TASK DESCRIPTION: Continue the review of The Man Who Failed to Die from the point where it stops, before the rows that follow.

DOCUMENT TEXT:
** begin **
Death gives a young man a new lease on life, in Seiji Tanaka’s comedy-drama
“I failed to die and here I am.”
Suicide is a difficult topic to write about at the best of times. Harder yet when what you’re writing is a comedy film. At its core, it’s a sensitive topic, one that will affect a lot of people who have either contemplated or have lost people to it. A lot of films that tackle suicide are often quite life-affirming for this reason, showing that life is worth living, and that the people around you need you, or want to be around you, or that you generally make everything better by being around.
It’s standard stuff for the genre. The Man Who Failed to Die kind of does that, but chooses not to go too far in that direction. Instead, the film decides its main focus is going to be on a ghost who encourages a guy to murder.
It’s a curious decision for a movie to pick, but it’s one that pretty much works here. The titular Man Who Fails to Die is Ippei (Katamari Mizukawa), a sketch comedy writer whose weariness of modern life has caused him to decide to jump in front of a train. However, his chance never comes. The train is cancelled when another man is hit by it. Curious, Ippei finds the man, a senior citizen named Moriguchi (Bokuzo Masana) and attends his funeral, meeting the man’s daughter Aya (Erika Karata) in the process. At home, Moriguchi appears to Ippei as a ghost and coerces him into murdering Aya’s abusive ex Wakamatsu (Yutaka Kyan).
** end **
ITEMS:
** begin **
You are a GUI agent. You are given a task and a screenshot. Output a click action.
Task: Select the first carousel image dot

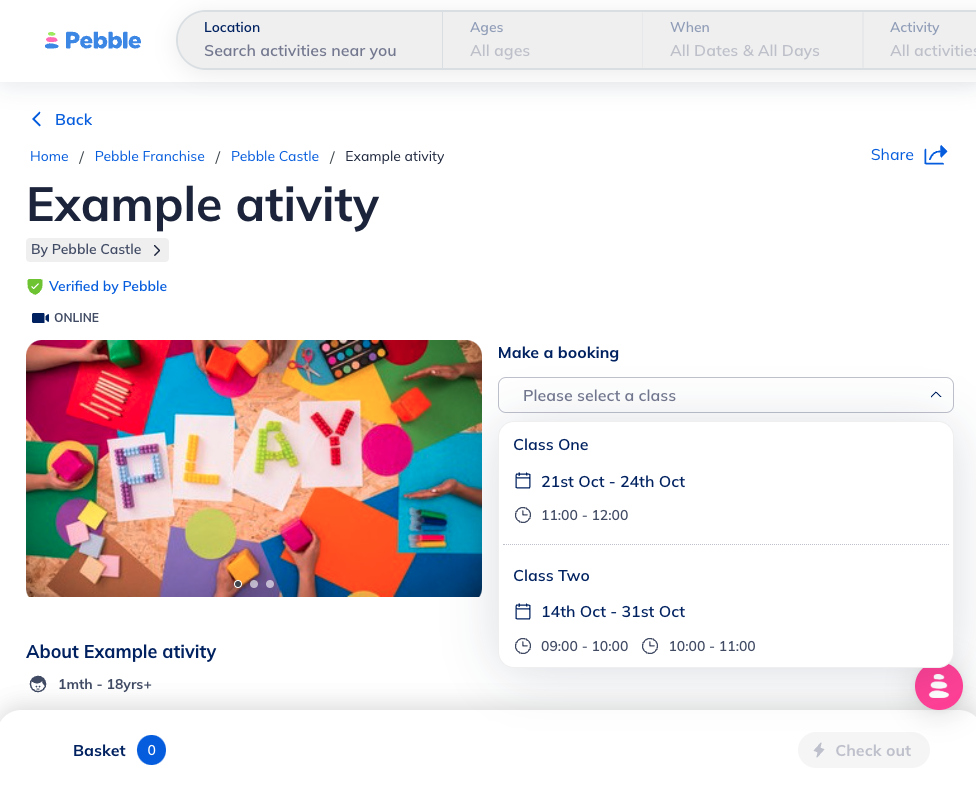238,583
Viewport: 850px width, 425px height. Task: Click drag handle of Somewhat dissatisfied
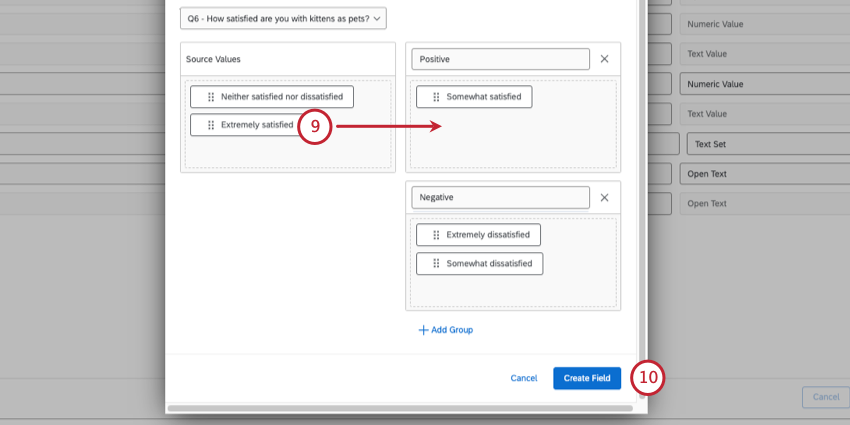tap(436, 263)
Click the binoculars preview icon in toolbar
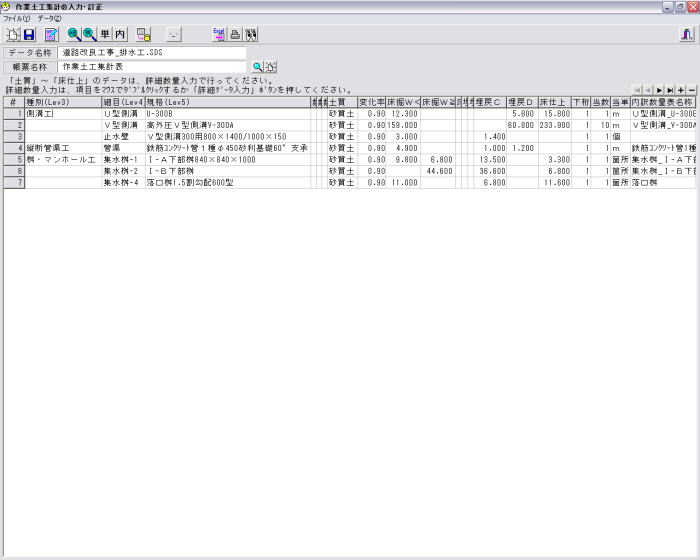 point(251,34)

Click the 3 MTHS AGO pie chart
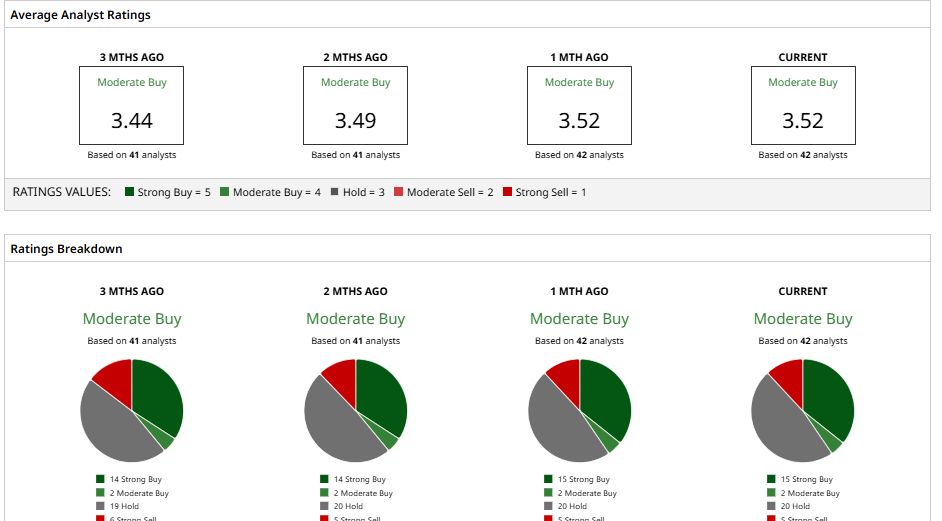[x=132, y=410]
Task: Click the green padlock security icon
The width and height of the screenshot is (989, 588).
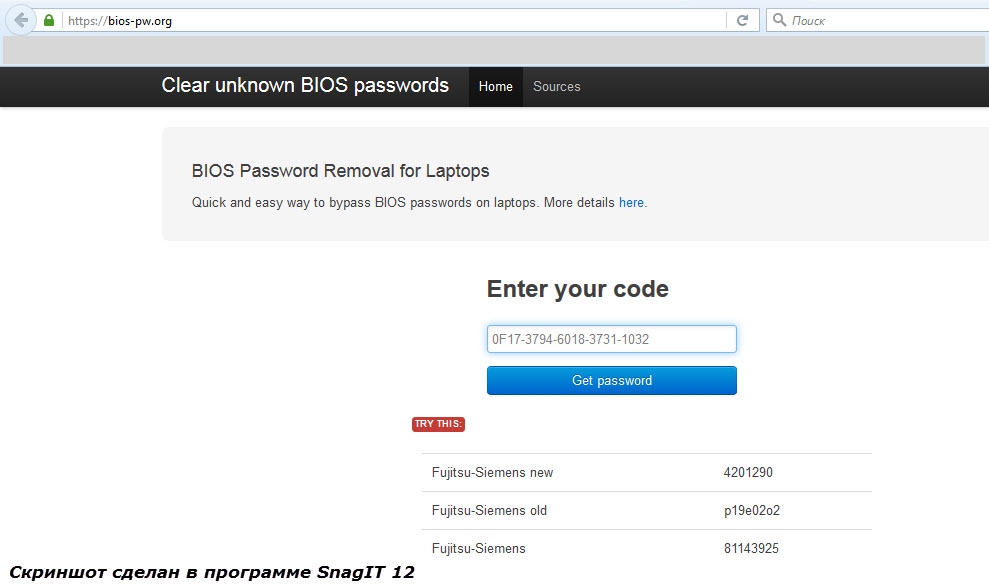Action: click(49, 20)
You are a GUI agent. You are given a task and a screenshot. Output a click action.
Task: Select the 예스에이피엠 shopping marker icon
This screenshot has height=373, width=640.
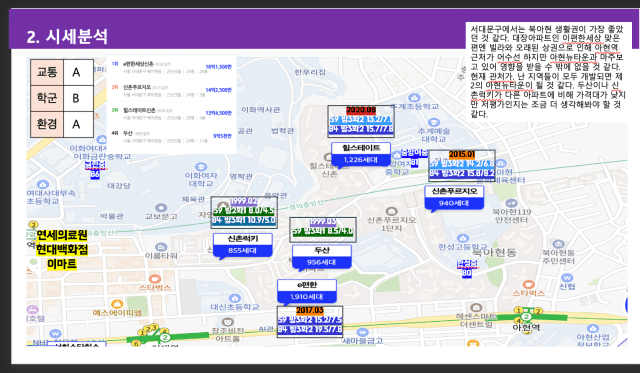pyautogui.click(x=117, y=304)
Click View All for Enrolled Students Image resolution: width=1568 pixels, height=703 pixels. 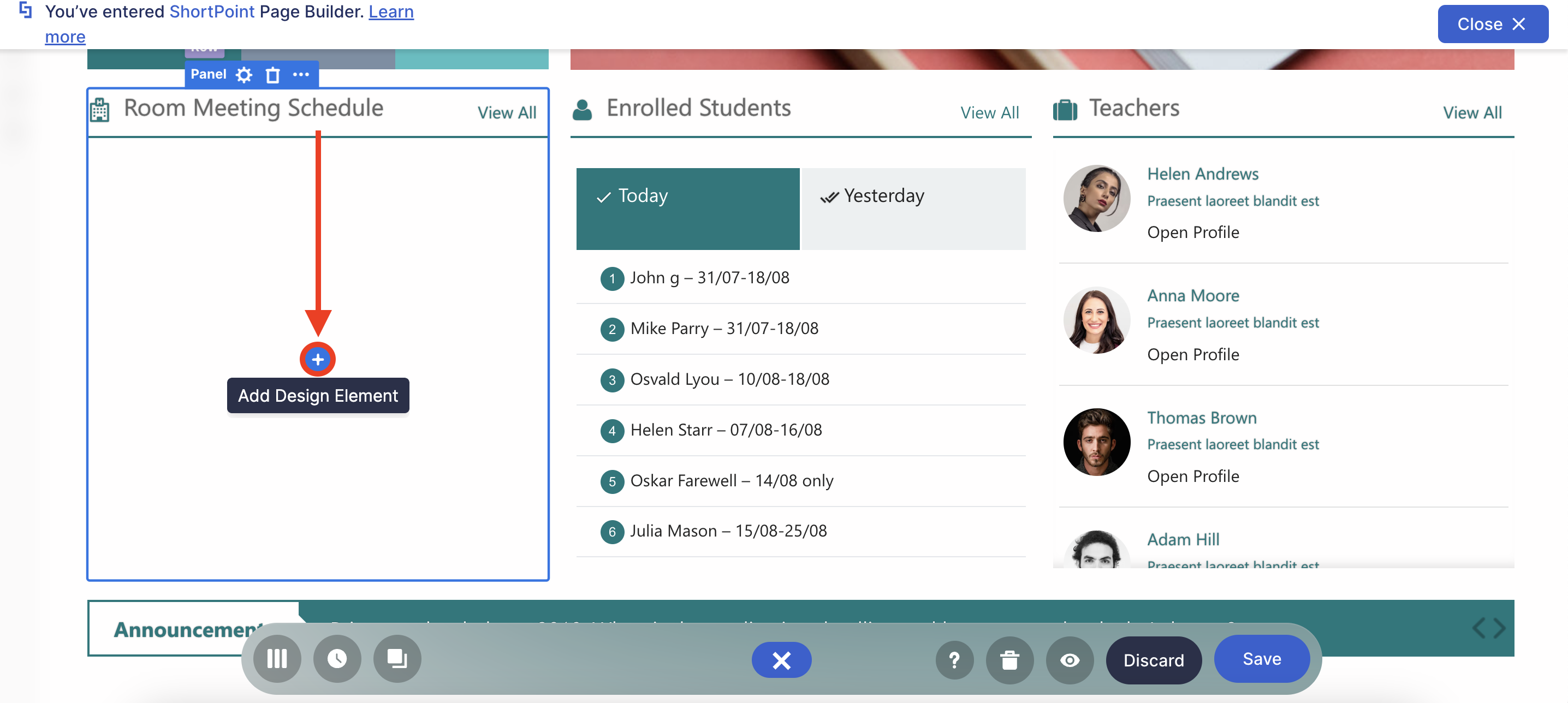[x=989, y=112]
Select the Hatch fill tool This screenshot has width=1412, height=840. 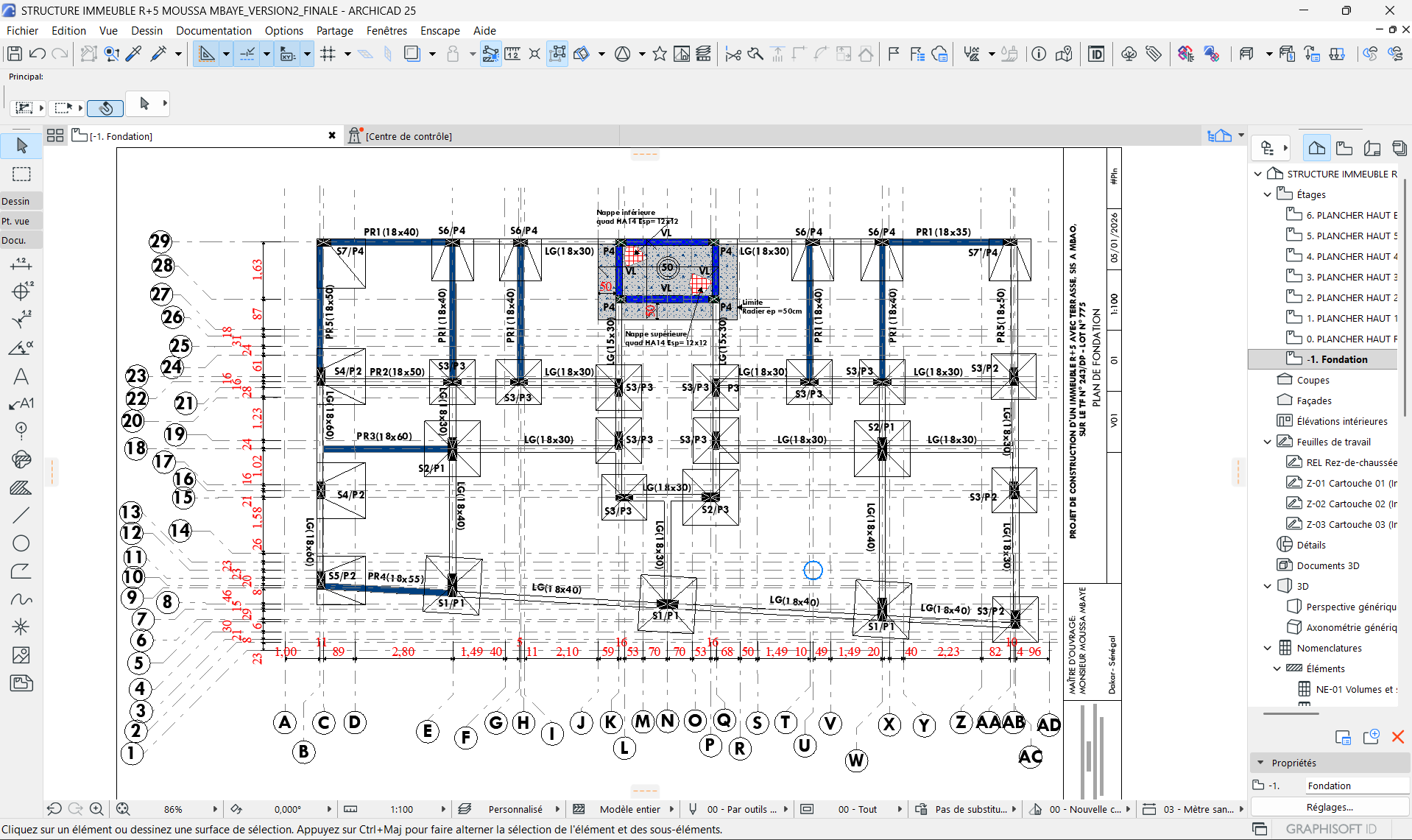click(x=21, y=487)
** end **
RESPONSE:
The Man Who Failed to Die is a comedy, but it’s a hell of an understated one. It takes about twenty minutes for the movie to go above a few decibels, and at first is very much presents itself as a quiet contemplative drama. You know, as movies about a man contemplating suicide usually are. Once Moriguchi shows up, though, things start to get a fair bit wackier, with the usual shenanigans you expect whenever a character only one other person can see or hear shows up. Moriguchi’s grumpy no-shits-given phantom is, ironically, the lifeblood of the film, acting as a perfect foil for the dryer style of delivery from Mizukawa.
It’s a fun film, and one that often decides to not take the obvious routes, which is honestly quite refreshing for a movie covering a difficult topic. Maybe it could have done more – more to deal with Ippei’s life, maybe more mysticism or just a stronger theme, but it never really commits which is probably it’s biggest fault. In the end, it plays more like a buddy film with a dynamic we haven’t seen all too often, and this is also fine. Like I said before, not every story about a hard topic has has to be about that. Sometimes they can be about ghosts pestering you until you agree to commit murder.
Verdict: Tonally all over the place, a charming cast and strong direction do a lot to make The Man Who Failed to Die a sweet, silly and sometimes quite serious comedy.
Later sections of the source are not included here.